Everyone has likely heard the famous quote from Henry Ford: “Any customer can have a car painted any color that he wants so long as it is black.” This was in a difficult period in the early 1900s and Ford was expanding his car production volume while trying to keep the costs down. From the coatings perspective, black paint has low film build requirements and these early formulations were faster to process and dry. Also, offering a single color reduced the complexity of the paint shop, which today still accounts for a large portion of the energy used in automobile assembly plants.
So, the drive for improved painting efficiency started essentially when the first cars were mass produced. This manufacturing efficiency goal had to be balanced with the customer desire to have a full palette of high-quality colors. This trend continued in the 20th century with the advancement of high tech paint materials and more efficient applicators for high-speed painting.

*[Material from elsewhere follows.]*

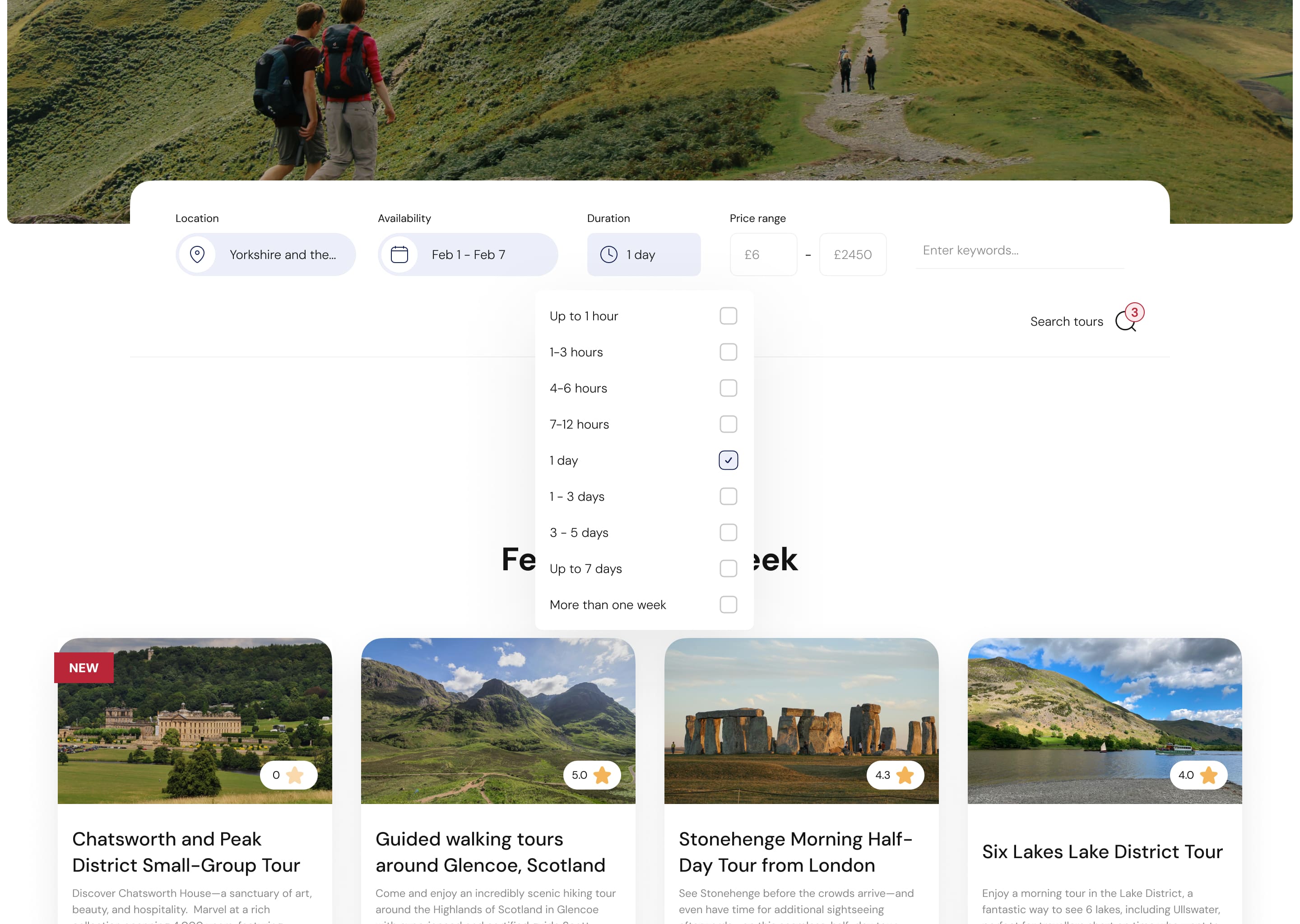Click the location pin icon
The height and width of the screenshot is (924, 1300).
click(x=198, y=254)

In the early 1970s, the United States EPA solvent emission regulations required the implementation of more efficient waterborne and high solids coatings. The advent of cathodic electro-deposition coatings improved the painting efficiency, met solvent emission requirements and delivered outstanding corrosion resistance to automobiles. The old rusty cars, “rust buckets,” often seen in the midwestern snow and salt are now largely forgotten. At the end of the 20th century then the quality of the automobile finish was improved dramatically from the early days of Henry Ford. The colorful palette largely met consumer demands for quality and durability. All while meeting the EPA environmental regulations.